D’ici là encore un peu de patience… Et encore de belles promenades en perspective …
à bientôt.
Laurence Astru
Quand j’ai pris ma première adhésion à Bon’Eure de Vivre, il y a huit ans, c’était pour profiter des sorties naturalistes, pour marcher à plusieurs, pour rencontrer des gens simples et sympa, qui savaient transmettre leurs connaissances sur notre environnement et sur la nature de notre région. Je consommais… On commence toujours comme ça dans les associations…
Et puis le bureau lançant des appels, j’ai accepté de faire un peu plus, à hauteur de mes capacités. Entrer dans le bureau, ce n’était pas prendre une tonne de responsabilités ! C’était accepter de « travailler » dans un groupe, d’apporter des idées, de faire ENSEMBLE pour que l’association vive et continue.
Si j’écris cela, ce n’est pas pour réclamer une médaille ! C’est juste pour dire que c’est un signe de bonne santé de l’association quand de nouveaux membres viennent renforcer le bureau, assurer la relève de ceux qui y ont passé beaucoup d’années ; « C’est que du bonheur ! » (Sinon, on ne resterait pas si longtemps.)
Déjà, des adhérents ont proposé leurs compétences pour des activités ponctuelles : Jean-Michel propose de mettre en page le bulletin. Michel et Jean-Pierre s’investissent dans la préparation du rallye pédestre.
Il y a encore de la place, pour continuer, mais aussi pour de nouvelles idées, de nouvelles activités, pour renforcer la vigilance quant à l’environnement de notre région, et pour poursuivre ce qui a été à l’origine de Bon’Eure de Vivre : l’aboutissement de la Voie Verte.
Alors… Faites un pas…
Denise Hubert
Pratiquer le nourrissage hivernal
Pourquoi ?
Depuis longtemps, la destruction croissante des milieux naturels (disparition des zones humides, déforestation, uniformisation des paysages, pollutions accidentelles ou non) réduisent ou font disparaître à la fois les ressources alimentaires des oiseaux et les sites potentiels de nidification.
Comment ?
Nourrissez les oiseaux en hiver, pour leur permettre de maintenir leur température corporelle (40°c) et de lutter contre les maladies, surtout pendant les périodes de gel, de neige, de froid intense et seulement jusqu’au retour du printemps, de manière régulière et continue, avec des graines de tournesol, de la graisse non salée (saindoux, margarine) des fruits (pommes, poires même blettes), des noix et noisettes décortiquées, des graines de têtes de chardons sèches, des baies séchées de sorbier, de sureau. N’oubliez pas l’eau dans une assiette (si elle gèle, remplacez-la souvent mais ne rajoutez rien dans l’eau).

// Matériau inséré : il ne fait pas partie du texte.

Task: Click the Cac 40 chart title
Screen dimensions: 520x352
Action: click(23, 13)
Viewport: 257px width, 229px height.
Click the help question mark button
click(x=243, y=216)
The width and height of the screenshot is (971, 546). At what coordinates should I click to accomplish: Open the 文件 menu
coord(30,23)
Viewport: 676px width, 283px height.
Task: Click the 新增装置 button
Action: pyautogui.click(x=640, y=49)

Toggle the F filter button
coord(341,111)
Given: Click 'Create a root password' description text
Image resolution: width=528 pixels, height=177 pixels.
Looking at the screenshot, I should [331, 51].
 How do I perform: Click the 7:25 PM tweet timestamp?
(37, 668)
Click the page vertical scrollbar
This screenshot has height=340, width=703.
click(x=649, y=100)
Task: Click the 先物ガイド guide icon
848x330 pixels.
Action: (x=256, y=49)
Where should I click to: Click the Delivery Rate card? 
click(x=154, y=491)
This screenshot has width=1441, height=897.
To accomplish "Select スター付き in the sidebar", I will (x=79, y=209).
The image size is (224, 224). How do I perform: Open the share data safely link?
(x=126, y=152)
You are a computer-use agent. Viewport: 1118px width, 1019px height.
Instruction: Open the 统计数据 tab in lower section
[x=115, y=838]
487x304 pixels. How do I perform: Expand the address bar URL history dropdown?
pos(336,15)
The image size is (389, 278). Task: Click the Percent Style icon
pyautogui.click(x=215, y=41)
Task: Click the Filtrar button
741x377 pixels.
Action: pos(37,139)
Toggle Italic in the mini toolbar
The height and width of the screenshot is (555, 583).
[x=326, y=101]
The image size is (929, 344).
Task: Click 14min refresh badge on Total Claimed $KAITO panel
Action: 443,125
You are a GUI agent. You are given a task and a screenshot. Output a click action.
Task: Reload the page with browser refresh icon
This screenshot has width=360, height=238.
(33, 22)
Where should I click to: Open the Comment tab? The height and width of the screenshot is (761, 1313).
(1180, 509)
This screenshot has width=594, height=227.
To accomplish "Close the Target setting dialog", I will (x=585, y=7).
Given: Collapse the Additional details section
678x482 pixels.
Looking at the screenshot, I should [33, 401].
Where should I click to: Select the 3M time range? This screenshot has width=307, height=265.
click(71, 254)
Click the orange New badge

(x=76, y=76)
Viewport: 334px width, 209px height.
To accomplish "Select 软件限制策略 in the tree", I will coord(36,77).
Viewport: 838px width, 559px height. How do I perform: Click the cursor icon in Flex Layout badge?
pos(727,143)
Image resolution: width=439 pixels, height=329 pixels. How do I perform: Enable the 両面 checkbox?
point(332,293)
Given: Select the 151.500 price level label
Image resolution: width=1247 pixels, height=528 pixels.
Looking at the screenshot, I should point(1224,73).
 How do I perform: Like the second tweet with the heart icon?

Ne leur donnez pas d’aliments salés (biscottes, cacahuètes), de pain sec, de noix de coco séchée, de graine de lin, qui entraînent des troubles digestifs mortels.
Les mangeoires :
Fabriquez ou achetez des mangeoires, à installer hors de portée des prédateurs, dans un endroit bien dégagé. Ne pas utiliser de produits de traitement du bois (risques d’empoisonnement). Nettoyez-les souvent et régulièrement pour éviter la prolifération des parasites néfastes aux oiseaux.
Installer des nichoirs :
Pour compenser la raréfaction croissante des cavités naturelles, et permettre aux oiseaux de maintenir les œufs puis les oisillons au chaud et au sec, fabriquez ou achetez des nichoirs.
Les installer à l’automne (abri nocturne pour l’hiver), dans un endroit calme et abrité, au minimum à deux mètres de hauteur (la hauteur varie en fonction des espèces), contre un mur ou un tronc d’arbre, orienté de préférence vers l’est ou le sud-est, impérativement protégé des vents dominants et de la pluie. Les nettoyer une fois par an à l’automne. Ne pas déranger les oiseaux en période de reproduction : en vous postant à distance, vous saurez aussi bien si le nichoir est occupé.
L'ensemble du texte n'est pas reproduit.